## TEXTAUSZUG:
Die Auerhahn Höhenloipe und der Südafrikaner

Der Langlaufsport und der Bayerische Wald gehören unzertrennlich zueinander. Jedes Jahr wenn der erste Schnee fällt zieht es die Einheimischen hinauf in die Hochlagen rund um den Großen Arber, wo sich mit Bretterschachten, Eck und Schareben die schneesichersten Langlaufareale in Mitteleuropa befinden. Schon bald darauf verbindet die Auerhahn Höhenloipe auf 30 Kilometern einfacher Streckenlänge diese Loipen zu einem einzigartigen Wintererlebnis. Es ist die Heimat von Typen wie Oliver Kraas.

Eigentlich sind wir eine Segler-Familie

– O.K.

Für Oliver Kraas kam es aber doch anders, woran der Bayerische Wald nicht ganz unschuldig ist. Die Geschichte des Südafrikaners, der sein Herz an den Langlaufsport verlor und im Woid sein Glück gefunden hat.

Langlaufen ist wie fliegen

– O.K.

Nicht bei jeder Schneeart und nicht bei jeder Tagesform, doch wenn Oliver Kraas ins Schwärmen gerät lässt sich erahnen warum er sein Leben dereinst in ganz eigene Bahnen gelenkt hat. Heute ist er ganz Waidler, auch wenn es der Dialekt nicht sofort vermuten lässt. Seine Familie, sein Leben, sein Mittelpunkt liegt ganz fest verankert in diesem Dorf unterhalb des Großen Arbers, dem Zentrum des Bayerischen Waldes. Dass es ihn dorthin verschlägt war anfangs ebenso unwahrscheinlich wie es in der Rückschau selbstverständlich erscheint. Ein Langläufer hat seinen Traum gefunden und lebt ihn tagein, tagaus.

(Einträge aus einem Datensatz)
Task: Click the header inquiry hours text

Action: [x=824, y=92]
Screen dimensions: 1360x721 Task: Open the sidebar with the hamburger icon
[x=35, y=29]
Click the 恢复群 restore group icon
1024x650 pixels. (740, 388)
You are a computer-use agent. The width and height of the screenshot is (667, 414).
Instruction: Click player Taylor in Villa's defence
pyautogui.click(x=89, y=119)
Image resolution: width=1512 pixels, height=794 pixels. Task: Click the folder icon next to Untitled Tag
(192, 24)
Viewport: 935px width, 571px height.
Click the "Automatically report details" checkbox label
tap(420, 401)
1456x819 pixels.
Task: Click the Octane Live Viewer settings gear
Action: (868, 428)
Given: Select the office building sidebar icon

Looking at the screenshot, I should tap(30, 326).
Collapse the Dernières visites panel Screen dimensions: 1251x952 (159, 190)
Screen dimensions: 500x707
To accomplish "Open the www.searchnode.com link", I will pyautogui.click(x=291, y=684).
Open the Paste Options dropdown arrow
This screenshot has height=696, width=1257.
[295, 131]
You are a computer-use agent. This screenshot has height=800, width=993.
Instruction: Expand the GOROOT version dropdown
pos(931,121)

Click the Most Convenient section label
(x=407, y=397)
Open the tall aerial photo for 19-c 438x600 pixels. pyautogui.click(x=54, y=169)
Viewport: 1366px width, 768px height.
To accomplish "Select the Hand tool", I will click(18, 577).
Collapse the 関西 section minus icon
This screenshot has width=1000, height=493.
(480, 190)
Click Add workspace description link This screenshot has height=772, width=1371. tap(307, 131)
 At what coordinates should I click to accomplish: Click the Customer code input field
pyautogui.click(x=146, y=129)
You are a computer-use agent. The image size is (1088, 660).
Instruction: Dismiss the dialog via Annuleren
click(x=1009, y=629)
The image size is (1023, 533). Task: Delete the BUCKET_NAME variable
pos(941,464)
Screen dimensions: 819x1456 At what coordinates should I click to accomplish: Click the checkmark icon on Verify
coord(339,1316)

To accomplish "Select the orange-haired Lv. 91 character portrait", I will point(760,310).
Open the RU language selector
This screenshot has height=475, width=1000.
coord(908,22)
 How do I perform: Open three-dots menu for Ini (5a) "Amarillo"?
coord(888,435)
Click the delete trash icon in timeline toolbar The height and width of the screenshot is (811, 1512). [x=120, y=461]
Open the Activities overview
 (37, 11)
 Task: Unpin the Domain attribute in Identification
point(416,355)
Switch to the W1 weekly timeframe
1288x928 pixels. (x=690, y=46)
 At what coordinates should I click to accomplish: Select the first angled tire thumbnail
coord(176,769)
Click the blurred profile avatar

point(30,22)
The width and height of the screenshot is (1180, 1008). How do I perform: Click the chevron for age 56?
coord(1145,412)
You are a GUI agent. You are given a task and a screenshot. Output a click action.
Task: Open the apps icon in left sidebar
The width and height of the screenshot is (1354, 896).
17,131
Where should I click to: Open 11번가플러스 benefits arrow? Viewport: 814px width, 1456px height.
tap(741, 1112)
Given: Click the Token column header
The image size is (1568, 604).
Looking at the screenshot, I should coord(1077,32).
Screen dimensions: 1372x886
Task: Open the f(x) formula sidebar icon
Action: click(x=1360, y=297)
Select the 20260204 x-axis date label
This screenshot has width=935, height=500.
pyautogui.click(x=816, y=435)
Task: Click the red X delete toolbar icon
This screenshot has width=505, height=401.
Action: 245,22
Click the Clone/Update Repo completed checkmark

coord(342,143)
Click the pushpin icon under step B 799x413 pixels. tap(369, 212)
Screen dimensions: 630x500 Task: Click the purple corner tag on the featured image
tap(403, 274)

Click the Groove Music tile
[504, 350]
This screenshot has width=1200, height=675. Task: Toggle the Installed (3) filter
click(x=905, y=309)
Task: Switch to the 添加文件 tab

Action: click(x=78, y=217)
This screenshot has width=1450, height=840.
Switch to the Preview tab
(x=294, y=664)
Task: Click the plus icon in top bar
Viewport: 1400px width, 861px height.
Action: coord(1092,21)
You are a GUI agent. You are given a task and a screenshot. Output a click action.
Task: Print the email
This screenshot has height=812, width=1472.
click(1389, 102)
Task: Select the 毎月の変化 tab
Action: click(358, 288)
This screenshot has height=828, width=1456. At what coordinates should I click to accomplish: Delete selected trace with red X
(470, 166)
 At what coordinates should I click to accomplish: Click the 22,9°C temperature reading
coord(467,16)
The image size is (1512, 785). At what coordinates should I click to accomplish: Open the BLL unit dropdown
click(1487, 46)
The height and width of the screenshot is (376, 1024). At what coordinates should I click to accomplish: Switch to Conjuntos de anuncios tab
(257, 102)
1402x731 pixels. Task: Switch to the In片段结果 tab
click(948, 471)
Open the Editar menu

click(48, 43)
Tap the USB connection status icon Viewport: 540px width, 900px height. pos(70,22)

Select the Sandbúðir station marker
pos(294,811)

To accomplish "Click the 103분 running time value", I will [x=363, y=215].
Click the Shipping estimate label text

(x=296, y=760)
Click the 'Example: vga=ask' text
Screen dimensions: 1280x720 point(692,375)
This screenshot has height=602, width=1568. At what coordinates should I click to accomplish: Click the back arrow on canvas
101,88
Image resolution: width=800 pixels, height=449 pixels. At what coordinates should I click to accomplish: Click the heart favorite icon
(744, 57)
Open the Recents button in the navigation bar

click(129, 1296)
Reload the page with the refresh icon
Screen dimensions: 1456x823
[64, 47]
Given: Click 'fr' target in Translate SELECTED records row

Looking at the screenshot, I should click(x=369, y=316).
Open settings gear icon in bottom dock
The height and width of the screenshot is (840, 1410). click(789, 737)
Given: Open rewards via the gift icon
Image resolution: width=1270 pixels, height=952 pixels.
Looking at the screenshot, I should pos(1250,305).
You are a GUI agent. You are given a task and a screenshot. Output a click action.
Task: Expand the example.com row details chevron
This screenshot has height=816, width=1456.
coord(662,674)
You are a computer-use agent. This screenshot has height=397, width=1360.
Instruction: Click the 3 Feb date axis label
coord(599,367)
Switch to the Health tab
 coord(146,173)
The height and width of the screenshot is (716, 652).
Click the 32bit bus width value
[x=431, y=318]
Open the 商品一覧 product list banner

## AUFGABE 1:
Schreibe den Textauszug über die Auerhahn Höhenloipe ab „Nicht bei jeder Schneeart“ und weiter bis einschließlich „ihn tagein, tagaus.“ neu und ersetze dabei „Dorf“ durch „Ort“.
## AUFGABE 2:
Beantworte anhand des Textauszugs über die Auerhahn Höhenloipe:
(a) Auf wie vielen Kilometern einfacher Streckenlänge verbindet die Auerhahn Höhenloipe die Loipen?
(b) Aus welchem Land stammt Oliver Kraas?
(c) Wo liegt das Dorf, in dem Oliver Kraas heute seinen Mittelpunkt hat?

## ENDGÜLTIGE ANTWORT 1:
Nicht bei jeder Schneeart und nicht bei jeder Tagesform, doch wenn Oliver Kraas ins Schwärmen gerät lässt sich erahnen warum er sein Leben dereinst in ganz eigene Bahnen gelenkt hat. Heute ist er ganz Waidler, auch wenn es der Dialekt nicht sofort vermuten lässt. Seine Familie, sein Leben, sein Mittelpunkt liegt ganz fest verankert in diesem Ort unterhalb des Großen Arbers, dem Zentrum des Bayerischen Waldes. Dass es ihn dorthin verschlägt war anfangs ebenso unwahrscheinlich wie es in der Rückschau selbstverständlich erscheint. Ein Langläufer hat seinen Traum gefunden und lebt ihn tagein, tagaus.

## ENDGÜLTIGE ANTWORT 2:
(a) Auf 30 Kilometern.
(b) Aus Südafrika.
(c) Unterhalb des Großen Arbers.